Incinerators in some states have come under fire for their mercury emissions, especially in Florida. A recent study found that when these plants were closed or they reduced mercury emissions, mercury levels in wildlife and fish went down.

Vinson said the incinerator's pending closure still raises questions about how county residents can dispose of items such as thermometers, batteries and compact fluorescent bulbs, all of which usually contain mercury and other heavy metals. She also wondered how it would affect the lifespans of the county's landfills.

To extend the lives of the landfills, the county plans to stop accepting construction and demolition waste from private haulers and contractors after June.

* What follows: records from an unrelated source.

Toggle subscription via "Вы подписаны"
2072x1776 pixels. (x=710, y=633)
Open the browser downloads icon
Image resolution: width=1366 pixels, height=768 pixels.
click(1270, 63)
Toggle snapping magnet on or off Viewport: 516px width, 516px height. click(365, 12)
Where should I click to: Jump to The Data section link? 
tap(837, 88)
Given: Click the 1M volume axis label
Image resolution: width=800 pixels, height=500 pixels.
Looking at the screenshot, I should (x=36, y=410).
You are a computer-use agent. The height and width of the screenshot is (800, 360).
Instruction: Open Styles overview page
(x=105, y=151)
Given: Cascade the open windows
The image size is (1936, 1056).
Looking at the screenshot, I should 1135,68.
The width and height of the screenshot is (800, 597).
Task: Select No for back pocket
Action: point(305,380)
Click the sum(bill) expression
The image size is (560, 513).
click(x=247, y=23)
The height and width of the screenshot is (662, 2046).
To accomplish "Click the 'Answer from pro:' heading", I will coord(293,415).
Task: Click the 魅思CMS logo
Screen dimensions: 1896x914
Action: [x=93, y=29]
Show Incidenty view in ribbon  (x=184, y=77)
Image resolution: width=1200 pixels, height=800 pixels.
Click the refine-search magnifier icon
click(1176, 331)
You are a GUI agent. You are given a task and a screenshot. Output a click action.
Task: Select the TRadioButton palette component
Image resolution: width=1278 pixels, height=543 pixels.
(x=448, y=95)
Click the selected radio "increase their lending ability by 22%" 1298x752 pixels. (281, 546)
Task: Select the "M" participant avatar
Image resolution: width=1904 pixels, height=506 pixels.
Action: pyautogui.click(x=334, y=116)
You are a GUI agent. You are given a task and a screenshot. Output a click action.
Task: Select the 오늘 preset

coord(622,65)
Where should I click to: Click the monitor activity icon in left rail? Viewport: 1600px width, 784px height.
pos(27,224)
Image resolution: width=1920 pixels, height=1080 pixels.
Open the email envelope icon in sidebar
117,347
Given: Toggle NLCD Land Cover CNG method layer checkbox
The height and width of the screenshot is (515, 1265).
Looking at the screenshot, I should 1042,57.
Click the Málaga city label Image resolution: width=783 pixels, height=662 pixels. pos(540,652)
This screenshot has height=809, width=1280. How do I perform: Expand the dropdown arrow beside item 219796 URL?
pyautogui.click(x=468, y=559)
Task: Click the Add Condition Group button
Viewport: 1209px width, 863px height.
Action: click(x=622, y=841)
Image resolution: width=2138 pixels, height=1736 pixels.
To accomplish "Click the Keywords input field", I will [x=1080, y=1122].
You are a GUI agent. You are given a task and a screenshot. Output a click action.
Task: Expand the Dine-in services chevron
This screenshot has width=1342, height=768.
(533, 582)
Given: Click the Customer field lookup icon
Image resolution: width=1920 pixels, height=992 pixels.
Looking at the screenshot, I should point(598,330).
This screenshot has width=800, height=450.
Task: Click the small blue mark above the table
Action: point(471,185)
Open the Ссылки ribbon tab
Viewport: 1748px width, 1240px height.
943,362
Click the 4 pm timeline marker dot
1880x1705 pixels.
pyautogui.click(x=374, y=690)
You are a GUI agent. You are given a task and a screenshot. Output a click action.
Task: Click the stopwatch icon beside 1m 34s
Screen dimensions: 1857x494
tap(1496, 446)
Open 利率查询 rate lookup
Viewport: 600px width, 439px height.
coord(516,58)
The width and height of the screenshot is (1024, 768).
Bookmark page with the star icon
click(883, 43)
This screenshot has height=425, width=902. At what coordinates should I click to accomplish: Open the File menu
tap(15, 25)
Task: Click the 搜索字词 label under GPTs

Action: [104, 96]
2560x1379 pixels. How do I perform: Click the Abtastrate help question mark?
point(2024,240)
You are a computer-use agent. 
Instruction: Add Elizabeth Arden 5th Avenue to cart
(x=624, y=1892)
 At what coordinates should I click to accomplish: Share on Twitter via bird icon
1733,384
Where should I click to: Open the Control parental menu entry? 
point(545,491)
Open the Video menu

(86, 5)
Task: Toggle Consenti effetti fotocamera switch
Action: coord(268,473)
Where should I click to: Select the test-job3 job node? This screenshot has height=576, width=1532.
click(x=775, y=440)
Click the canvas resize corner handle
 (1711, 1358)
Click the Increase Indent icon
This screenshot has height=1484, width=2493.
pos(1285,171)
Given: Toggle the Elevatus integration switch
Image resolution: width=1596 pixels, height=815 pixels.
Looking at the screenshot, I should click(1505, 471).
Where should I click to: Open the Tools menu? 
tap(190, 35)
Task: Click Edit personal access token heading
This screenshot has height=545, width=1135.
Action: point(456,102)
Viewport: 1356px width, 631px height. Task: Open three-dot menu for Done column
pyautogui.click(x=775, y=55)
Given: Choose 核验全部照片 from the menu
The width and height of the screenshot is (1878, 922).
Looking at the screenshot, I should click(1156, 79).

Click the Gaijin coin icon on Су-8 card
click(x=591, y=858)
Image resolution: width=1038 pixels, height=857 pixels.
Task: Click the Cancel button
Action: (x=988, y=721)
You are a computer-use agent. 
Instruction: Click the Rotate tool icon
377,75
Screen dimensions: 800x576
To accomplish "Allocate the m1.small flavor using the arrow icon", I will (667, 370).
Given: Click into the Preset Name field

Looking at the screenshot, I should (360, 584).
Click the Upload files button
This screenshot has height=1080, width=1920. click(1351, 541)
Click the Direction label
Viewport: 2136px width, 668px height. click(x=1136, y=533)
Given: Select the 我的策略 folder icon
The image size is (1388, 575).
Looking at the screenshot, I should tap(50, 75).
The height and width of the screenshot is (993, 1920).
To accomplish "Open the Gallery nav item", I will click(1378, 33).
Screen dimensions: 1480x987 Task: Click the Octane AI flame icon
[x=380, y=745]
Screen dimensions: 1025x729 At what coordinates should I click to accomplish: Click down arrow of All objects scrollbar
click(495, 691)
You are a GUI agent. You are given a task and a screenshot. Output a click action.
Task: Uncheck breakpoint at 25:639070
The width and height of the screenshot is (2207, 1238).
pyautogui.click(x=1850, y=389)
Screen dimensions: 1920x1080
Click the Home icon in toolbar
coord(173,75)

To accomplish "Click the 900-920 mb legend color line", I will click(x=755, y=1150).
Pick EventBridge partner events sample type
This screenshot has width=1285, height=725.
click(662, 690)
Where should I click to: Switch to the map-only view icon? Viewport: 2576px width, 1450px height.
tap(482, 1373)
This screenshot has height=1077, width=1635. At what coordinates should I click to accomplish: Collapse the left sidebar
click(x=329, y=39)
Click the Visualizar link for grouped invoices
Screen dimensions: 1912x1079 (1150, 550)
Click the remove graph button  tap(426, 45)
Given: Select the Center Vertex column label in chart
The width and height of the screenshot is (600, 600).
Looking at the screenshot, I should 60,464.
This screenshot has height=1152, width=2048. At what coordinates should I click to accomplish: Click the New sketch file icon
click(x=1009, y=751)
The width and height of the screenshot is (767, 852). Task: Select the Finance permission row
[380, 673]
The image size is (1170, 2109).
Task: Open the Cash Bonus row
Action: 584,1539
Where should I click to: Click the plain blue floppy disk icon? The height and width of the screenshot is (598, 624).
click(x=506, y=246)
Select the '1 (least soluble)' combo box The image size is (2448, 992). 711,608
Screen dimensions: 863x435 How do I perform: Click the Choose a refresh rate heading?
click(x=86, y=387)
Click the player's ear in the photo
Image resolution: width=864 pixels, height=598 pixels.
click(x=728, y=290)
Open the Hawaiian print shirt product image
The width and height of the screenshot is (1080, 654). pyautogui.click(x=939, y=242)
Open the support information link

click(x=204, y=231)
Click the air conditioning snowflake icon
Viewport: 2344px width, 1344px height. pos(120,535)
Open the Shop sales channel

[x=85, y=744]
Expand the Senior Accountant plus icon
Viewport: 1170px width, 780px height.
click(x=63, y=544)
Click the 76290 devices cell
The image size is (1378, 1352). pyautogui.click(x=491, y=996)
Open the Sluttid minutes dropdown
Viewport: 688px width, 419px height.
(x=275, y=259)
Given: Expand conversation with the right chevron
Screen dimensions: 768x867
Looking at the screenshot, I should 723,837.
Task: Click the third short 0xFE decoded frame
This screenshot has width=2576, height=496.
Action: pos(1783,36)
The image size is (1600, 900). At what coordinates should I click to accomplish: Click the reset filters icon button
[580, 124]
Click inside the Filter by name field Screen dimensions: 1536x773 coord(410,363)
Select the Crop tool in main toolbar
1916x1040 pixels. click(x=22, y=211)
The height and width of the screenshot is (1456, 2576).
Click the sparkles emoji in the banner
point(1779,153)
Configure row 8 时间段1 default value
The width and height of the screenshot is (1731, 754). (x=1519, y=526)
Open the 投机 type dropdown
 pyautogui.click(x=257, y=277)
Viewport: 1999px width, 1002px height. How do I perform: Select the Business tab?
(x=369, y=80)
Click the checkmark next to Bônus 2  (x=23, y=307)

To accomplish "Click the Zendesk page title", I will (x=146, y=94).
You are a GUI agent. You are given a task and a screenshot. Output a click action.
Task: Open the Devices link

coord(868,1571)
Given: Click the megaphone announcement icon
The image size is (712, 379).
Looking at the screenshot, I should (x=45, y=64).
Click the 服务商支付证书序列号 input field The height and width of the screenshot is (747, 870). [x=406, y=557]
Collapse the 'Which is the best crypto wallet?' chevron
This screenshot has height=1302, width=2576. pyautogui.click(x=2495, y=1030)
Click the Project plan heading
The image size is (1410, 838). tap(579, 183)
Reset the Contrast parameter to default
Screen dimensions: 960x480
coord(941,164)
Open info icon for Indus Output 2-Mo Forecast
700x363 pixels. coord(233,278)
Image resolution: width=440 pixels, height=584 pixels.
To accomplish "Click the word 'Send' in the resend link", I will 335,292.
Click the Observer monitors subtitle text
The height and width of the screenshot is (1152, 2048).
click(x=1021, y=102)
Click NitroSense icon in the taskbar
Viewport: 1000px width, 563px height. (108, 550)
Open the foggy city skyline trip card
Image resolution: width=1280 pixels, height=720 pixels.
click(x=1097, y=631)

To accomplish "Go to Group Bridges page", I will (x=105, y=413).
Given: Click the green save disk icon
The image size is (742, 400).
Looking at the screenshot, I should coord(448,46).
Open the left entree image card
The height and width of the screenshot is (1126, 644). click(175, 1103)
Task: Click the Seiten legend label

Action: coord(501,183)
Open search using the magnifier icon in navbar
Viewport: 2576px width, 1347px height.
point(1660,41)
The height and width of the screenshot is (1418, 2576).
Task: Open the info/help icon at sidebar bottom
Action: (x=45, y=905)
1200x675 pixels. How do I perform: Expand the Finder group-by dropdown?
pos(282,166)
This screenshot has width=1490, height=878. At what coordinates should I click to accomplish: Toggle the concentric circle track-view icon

County officials said private vegetative and construction material can instead be dumped at private facilities, including the Fennell Container Co. operation in North Charleston.

Scott said that by limiting the amount of waste pouring into the dumps, the county could continue landfilling for about 37 years. He said the county eventually will build a transfer station — a centrally located place where municipalities can dump garbage and larger trucks can haul it to landfills in western Charleston County.

"It'd be nice to have a transfer station somewhere in Mount Pleasant," Scott said.

Solid Waste Director Gregg Varner said the county might be able to convert the incinerator plant into a transfer station. But that's to be decided, he said. Charleston County owns the land, but AT&T Credit Corp. owns the facility and Montenay runs daily operations.

Plant manager Lee Bazzle said Montenay hasn't ruled out privately operating the incinerator. "We're just regrouping right now," Bazzle said.

Carolina Power & Light Co. pays the county about $4 million a year for the incinerator's electricity.

"All of that was considered," Varner said. "The financial analysis still proved out that the landfill option was less expensive over the 20 year planning period."